Monday, January 18, 2010

head over heels

My clumsiness is amplified 100% by the extra weight and cankles - last week I actually fell while coming back from lunch with a co-worker. Here's the story: I love me some free, so whenever I get a fountain soda at lunch, I always make sure I get a refill before leaving the establishment and take it back to work with me. My co-worker makes relentless fun of me for this, but I find her unwillingness to get the most value out of a purchase absurd...she actually threw away a half full soda that day...its a point we agree to disagree on. Anyways, we're walking back to the office, bitching about the bitch in our department, when one of my cankles rolls over and I feel myself start to fall. Given my height, and my history of tripping/falling, I know when it's a go and there is no turning back...luckily with all my volleyball training I at least can usually fall without hurting myself. This is my first time falling while pregnant, but definitely not my first rodeo in terms of falling in general...in fact, once I'm on the ground, with my co-worker bug eyed and panicked standing over me - I ask her to please take my soda, which I have managed to save the majority of (obviously most of my falls usually involve another type of beverage that I have become an expert at not spilling). I laugh it off, get up and dust myself off - and take my soda back. Once we get back to the office, she convinces me to go home and put my feet up, so I catch an early train home and call my mom - who of course demands that I call my Dr. My Dr. then demands that I go to the hospital....wait...what?? Hospital? Why? Apparently I"m a dumb ass because it's a big deal to fall on your stomach when you're 38 weeks pregnant - so I go get monitored for a few hours, all of which is very scary but luckily everything turns out to be just fine. I think the important take away here is that I was MORE CONCERNED ABOUT MY SODA THAN MY PREGNANT BELLY...how I can possibly be mother material when my first concern is the status of my free refill, which technically I shouldn't even be drinking if I were a good mom because it has caffiene and no nutritional value what so ever??

I'm now having daily panic attacks about the baby's movement, what she will look like, what if I go into labor on the R6 train, what if she has that foot problem that the fetus on Grey's Anatomy had last week?? That could be going on inside me right now and no one would know, I haven' t had an ultra sound since the summer... what if, all my joking aside, I've done something over the past 9 months that has in some way harmed her? What if my little bit of coffee each day has caused some type of damage...what kind of person am I to even take such risks, how selfish of me. Is she moving enough, I don't think she's moving enough, I'll drink some juice and see if she moves more, I don't think she moved more, she's moving 10 times an hour, but not nearly as much as she used to, is she too tight in there, is she too lethargic, do I need to move around more to keep her moving, why didn't the juice work, what if i drink something hot and then something cold, will that make her move, is that like fetal torture to expose her to really hot or really cold....OMG...enough already. Please just get here safe and sound.

#### DATA:
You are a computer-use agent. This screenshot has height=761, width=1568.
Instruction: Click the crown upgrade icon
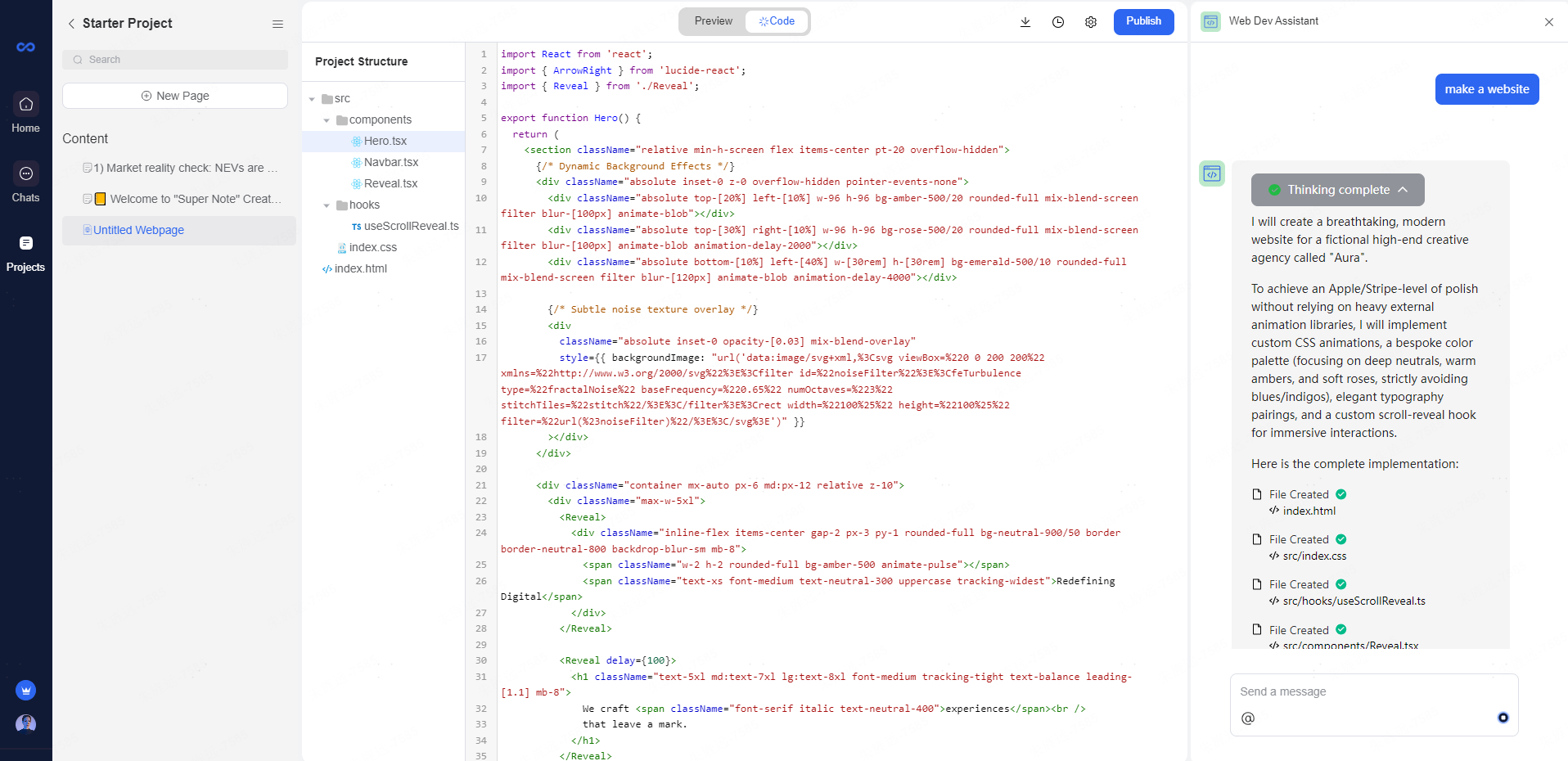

#### WHAT THE TASK ASKS:
Decide whether each statement agrees with the blog post, and support each yes or no with the deciding words of the post: 1. The co-worker threw away a half-full soda that day. 2. The writer's mother told her to go to the hospital. 3. The writer has had an ultrasound since the summer.

#### ANSWER BELOW:
1. Yes: "she actually threw away a half full soda that day"
2. No: "My Dr. then demands that I go to the hospital"
3. No: "I haven' t had an ultra sound since the summer"